● **Teks Halaman**
Jalan Panjang Piala Dunia Kaum Hawa
Piala Dunia Wanita, bentuk pengakuan FIFA terhadap perjuangan puluhan tahun.
PERIODE musim panas dalam sepakbola dunia tahun ini masih diramaikan isu-isu transfer, soal AC Milan yang disanksi financial fair play hingga tak bisa ikut Europa League, atau Copa América yang sudah memasuki fase semifinal. Sayang, isu-isu itu nyaris tak memberi tempat pada pemberitaan tentang Piala Dunia-nya kaum hawa.
Piala Dunia Wanita FIFA tahun ini yang dihelat di Prancis, 7 Juni-7 Juli 2019, sudah edisi kedelapan. Pekan ini juga sudah masuk ke babak semifinal. Nama-nama bidadari lapangan hijau seperti Valentina Giacinti, Megan Rapinoe, Steph Houghton, Sakina Karchaoui tetap masih asing di telinga.

● **Soal Latihan**
Lanjutkan artikel tentang Piala Dunia Wanita di atas, dimulai tepat setelah kalimat terakhirnya.

● **Daftar Data**
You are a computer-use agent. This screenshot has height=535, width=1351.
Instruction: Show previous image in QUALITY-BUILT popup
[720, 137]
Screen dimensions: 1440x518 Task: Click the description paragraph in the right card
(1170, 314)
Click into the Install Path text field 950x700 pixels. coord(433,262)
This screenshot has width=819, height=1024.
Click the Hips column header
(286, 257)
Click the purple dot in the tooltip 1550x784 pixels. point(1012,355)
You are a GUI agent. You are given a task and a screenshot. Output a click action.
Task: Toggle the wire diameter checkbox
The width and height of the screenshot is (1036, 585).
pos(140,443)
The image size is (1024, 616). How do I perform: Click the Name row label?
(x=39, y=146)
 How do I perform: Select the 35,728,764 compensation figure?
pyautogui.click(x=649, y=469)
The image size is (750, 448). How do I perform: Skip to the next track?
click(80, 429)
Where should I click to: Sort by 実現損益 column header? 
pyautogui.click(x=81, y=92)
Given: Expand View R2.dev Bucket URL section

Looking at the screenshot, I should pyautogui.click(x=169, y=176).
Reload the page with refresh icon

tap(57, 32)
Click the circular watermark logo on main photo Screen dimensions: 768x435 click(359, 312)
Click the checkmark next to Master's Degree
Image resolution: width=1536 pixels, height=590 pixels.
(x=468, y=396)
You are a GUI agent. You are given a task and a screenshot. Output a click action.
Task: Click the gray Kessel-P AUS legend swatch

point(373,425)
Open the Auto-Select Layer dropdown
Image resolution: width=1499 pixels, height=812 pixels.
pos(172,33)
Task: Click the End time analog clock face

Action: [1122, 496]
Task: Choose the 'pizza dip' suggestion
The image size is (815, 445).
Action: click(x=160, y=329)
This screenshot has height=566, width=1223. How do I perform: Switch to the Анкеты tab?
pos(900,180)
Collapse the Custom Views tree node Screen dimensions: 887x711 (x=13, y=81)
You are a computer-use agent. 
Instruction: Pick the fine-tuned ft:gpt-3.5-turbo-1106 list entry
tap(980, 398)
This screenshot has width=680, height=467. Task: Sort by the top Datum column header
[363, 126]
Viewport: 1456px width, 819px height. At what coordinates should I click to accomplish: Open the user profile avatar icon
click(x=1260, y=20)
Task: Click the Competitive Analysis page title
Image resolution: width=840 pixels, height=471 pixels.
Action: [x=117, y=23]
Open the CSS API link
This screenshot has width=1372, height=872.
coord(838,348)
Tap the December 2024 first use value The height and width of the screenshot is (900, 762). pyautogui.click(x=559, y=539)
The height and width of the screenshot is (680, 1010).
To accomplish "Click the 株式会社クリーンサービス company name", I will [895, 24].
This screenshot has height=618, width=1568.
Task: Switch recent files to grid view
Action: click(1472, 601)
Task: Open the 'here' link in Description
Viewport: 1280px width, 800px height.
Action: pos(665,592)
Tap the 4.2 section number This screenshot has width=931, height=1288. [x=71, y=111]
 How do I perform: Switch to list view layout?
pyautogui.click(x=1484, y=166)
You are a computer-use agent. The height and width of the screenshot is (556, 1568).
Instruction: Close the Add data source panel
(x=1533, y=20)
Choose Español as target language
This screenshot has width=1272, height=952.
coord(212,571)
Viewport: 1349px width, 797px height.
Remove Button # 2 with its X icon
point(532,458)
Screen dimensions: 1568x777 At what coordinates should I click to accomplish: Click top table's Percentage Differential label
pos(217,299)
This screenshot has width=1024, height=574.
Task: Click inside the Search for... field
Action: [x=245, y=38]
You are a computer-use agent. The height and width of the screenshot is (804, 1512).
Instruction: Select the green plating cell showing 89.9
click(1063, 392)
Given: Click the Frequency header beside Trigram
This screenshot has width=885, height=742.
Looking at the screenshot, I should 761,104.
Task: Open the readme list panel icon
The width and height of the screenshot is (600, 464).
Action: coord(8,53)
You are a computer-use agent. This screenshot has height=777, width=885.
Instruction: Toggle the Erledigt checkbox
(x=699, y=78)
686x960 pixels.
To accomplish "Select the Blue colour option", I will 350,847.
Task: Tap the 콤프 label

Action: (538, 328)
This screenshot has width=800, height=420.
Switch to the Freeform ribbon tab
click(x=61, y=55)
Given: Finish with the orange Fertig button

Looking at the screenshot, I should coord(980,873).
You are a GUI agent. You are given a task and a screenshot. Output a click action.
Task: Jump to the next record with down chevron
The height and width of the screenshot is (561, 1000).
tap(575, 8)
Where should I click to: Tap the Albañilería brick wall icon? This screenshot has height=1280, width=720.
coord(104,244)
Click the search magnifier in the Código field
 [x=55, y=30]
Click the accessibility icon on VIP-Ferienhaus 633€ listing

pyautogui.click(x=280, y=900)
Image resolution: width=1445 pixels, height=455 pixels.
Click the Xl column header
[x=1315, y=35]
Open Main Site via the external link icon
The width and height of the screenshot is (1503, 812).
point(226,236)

● **Hasil Akhir**
Kalau pemain sekaliber mereka masih asing di telinga, apalagi srikandi-srikandi lapangan hijau tanah air. Padahal, sepakbola di tanah air sempat digemari para kaum hawa sejak akhir 1960-an. Putri Priangan menjadi klub sepakbola wanita pertama di Indonesia. Namun, dari masa ke masa sepakbola putri Indonesia justru berjalan mundur dan di era “4.0”, para remaja putri lebih kenal dan suka futsal ketimbang sepakbola wanita.
“Kita kan memang di (budaya, red.) Timur, pasti ada pro dan kontranya. Padahal seragam (tim bola) enggak ketat juga sebenarnya. Hanya celana pendek. Namanya juga main bola. Dulu saya sih tak peduli orang mau bilang apa. Apa salahnya aktivitas olahraga,” kata eks kiper timnas putri 1980-an Mutia Datau kepada Historia.
Perhatian di era milenial sebatas berdirinya Asosiasi Sepakbola Wanita Indonesia (ASBWI) yang baru lahir Desember 2017, dengan ketuanya Papat Yunisal, legenda sepakbola putri 1980-an. Timnas putri sempat berlaga di Asian Games 2018 Jakarta-Palembang. Hasilnya, babak belur.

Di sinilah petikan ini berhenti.